Collected data:

-- Opening Marker --

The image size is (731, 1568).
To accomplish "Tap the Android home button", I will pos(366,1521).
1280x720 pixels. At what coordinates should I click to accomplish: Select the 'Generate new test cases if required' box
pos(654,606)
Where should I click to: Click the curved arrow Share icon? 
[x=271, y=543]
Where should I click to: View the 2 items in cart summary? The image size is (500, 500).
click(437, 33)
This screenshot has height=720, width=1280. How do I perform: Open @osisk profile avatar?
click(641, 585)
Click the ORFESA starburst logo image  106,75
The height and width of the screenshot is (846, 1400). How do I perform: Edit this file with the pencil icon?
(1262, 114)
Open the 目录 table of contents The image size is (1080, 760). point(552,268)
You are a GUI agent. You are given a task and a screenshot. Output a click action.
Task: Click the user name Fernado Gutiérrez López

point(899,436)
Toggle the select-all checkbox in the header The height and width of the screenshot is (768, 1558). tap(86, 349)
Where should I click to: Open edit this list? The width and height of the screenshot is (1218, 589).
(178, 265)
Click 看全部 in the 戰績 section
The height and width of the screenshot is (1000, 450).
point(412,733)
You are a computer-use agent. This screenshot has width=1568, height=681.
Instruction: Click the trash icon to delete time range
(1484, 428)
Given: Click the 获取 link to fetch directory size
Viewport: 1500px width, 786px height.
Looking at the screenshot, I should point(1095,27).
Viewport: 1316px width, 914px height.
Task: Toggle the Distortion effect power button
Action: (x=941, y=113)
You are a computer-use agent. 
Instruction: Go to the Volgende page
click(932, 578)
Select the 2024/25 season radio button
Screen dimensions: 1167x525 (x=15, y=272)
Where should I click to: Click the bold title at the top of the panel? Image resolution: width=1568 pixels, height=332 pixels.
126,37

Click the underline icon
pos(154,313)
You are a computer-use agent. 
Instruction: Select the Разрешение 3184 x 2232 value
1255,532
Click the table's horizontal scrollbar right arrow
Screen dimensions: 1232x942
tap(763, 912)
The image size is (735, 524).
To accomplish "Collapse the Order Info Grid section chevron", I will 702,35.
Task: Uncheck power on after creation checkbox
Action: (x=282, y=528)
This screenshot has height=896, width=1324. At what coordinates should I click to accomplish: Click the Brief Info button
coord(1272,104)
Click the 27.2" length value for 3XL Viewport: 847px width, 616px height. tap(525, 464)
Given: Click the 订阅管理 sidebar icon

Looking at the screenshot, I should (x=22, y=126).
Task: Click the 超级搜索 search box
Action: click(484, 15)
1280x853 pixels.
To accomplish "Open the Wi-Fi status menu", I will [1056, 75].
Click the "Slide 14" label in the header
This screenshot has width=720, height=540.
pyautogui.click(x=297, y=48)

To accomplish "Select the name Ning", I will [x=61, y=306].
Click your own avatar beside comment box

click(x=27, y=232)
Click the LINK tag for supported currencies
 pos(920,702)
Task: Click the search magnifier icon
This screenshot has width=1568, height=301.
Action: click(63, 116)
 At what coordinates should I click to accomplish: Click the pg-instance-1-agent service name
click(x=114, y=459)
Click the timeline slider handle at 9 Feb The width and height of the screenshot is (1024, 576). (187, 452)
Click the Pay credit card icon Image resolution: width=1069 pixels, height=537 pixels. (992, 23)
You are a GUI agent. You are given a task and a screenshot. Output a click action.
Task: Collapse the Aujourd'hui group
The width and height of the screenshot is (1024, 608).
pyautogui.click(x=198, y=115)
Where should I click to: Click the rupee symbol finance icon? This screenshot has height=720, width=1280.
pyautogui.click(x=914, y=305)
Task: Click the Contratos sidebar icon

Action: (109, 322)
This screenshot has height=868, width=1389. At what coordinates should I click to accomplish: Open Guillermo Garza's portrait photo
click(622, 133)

-- Closing Marker --

Search the records line by line for the word "table" and copy every line where it appears.

Open the 目录 table of contents The image size is (1080, 760). point(552,268)
Click the table's horizontal scrollbar right arrow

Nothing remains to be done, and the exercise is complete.